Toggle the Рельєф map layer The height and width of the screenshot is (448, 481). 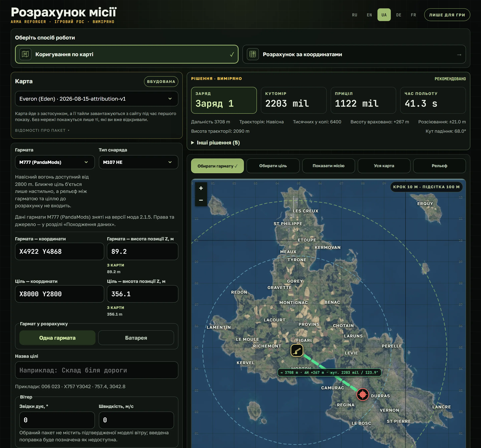(439, 166)
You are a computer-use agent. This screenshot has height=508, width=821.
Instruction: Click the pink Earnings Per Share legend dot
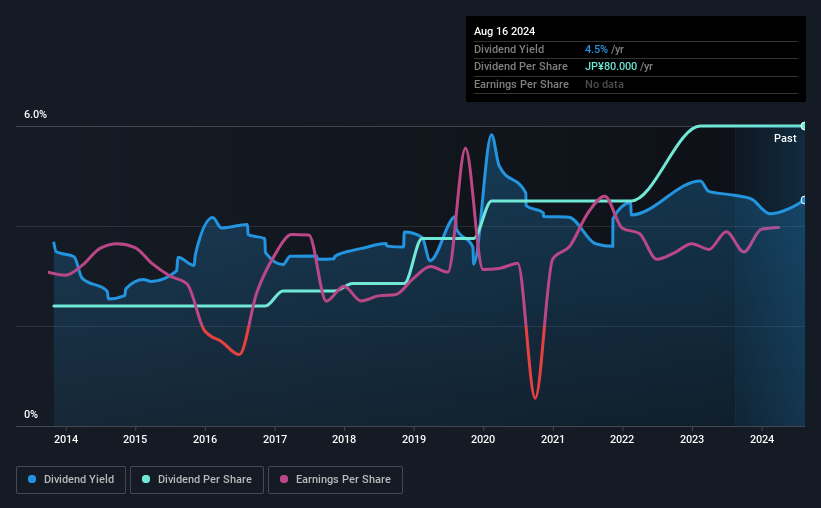click(284, 479)
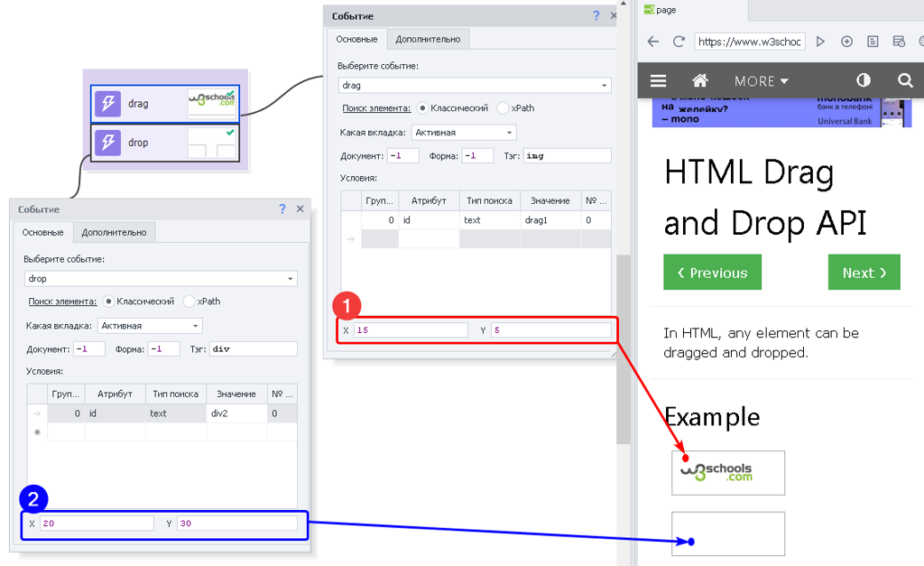Click the lightning icon of the drag action
The image size is (924, 566).
pos(108,104)
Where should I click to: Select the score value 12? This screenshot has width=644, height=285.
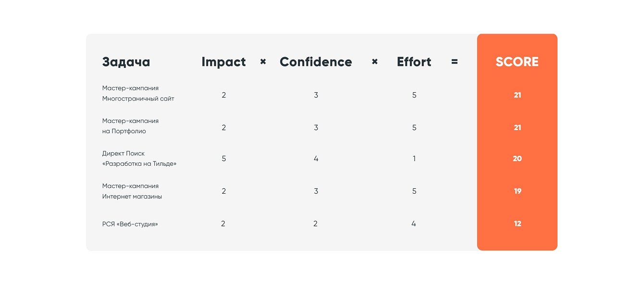517,224
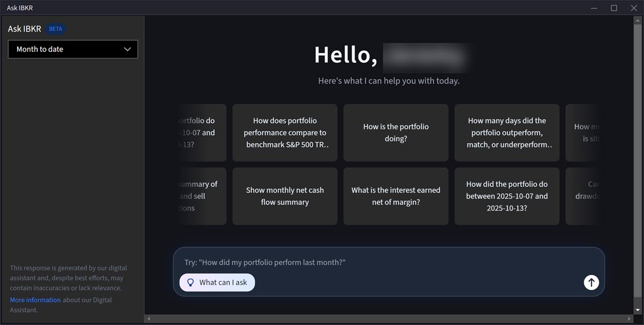Select the outperform, match, or underperform prompt card

click(506, 132)
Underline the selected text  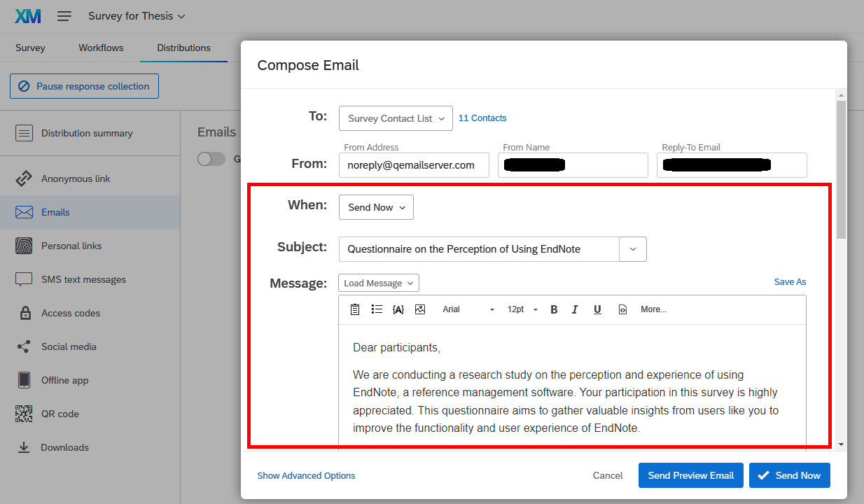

----------

__Work item__.
Leave out the pictures, and please output only the lines from the line that contains "Where should I" through the end of the data, both ends included.

__Task answer__.
Where should I click to: Select the score value 12? This screenshot has width=644, height=285.
517,224
Select the outperform, match, or underperform prompt card

click(506, 132)
Underline the selected text  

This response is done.